In Most Tides an Island challenges photographic and literary conventions, collapsing portraiture and landscape, documentary and fiction, metaphor and description into the artists distinct form of hybrid narrative. This shape-shifting work is threaded together by the voice of the wandering narrator and the unexpected visual echoes between these far-flung landscapes. A mysterious stream of faceless but expressive online profile pictures further links the divergent stories. These anonymous figures serve as an emotional semaphore, signaling across genres and geographies and between language and image.

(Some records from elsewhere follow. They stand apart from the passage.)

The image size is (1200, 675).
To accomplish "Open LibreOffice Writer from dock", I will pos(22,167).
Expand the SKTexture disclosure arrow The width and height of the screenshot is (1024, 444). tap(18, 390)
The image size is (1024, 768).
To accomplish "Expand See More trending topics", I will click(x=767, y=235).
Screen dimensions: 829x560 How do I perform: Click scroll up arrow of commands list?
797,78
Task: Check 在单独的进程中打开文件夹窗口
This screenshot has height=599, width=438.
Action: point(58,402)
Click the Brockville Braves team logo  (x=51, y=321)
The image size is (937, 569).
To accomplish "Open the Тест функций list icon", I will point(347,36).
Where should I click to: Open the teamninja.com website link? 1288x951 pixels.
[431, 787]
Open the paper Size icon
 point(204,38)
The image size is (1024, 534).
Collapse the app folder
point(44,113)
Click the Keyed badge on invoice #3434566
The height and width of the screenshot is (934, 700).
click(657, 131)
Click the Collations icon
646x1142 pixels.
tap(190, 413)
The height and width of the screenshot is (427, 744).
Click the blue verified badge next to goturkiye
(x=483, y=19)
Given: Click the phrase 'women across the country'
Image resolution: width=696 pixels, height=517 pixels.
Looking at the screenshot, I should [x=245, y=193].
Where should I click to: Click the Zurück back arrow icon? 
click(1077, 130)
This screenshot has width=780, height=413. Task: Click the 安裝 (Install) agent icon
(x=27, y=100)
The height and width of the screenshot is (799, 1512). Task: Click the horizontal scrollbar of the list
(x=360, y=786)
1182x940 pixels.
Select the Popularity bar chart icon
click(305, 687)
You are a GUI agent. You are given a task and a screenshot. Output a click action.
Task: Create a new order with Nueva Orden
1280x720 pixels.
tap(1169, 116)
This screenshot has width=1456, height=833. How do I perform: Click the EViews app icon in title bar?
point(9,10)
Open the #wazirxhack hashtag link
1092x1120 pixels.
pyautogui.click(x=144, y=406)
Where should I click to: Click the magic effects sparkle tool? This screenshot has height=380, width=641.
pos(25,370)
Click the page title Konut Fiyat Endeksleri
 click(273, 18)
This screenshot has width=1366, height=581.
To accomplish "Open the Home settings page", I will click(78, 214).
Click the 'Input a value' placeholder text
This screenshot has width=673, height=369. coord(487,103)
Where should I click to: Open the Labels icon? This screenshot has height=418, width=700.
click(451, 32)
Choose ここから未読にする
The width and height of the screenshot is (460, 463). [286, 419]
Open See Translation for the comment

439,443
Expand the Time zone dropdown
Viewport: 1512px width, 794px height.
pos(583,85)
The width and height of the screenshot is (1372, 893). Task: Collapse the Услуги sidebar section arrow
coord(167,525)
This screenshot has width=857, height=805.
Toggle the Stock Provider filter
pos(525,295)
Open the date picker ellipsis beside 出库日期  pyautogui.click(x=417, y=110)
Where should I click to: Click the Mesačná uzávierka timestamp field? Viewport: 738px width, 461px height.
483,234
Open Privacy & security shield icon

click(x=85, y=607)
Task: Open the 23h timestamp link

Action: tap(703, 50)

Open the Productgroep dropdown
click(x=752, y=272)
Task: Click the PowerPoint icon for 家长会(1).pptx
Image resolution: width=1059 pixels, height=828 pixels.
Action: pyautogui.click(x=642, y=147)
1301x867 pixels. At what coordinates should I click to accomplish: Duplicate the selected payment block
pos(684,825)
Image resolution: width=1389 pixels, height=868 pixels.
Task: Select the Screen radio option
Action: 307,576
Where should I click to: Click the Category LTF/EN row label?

Five years in the making, In Most Tides an Island is the long-awaited follow-up to Muellners critically acclaimed image-text books, The Amnesia Pavilions (2011) and The Photograph Commands Indifference (2009). Like those earlier works, this book profoundly intertwines language and image into an original hybrid form of photographic literature. In Most Tides an Island questions the fundamental natures of documentary and metaphor, the emotional functions of photography, and the always animate but unbridgeable space between words and pictures.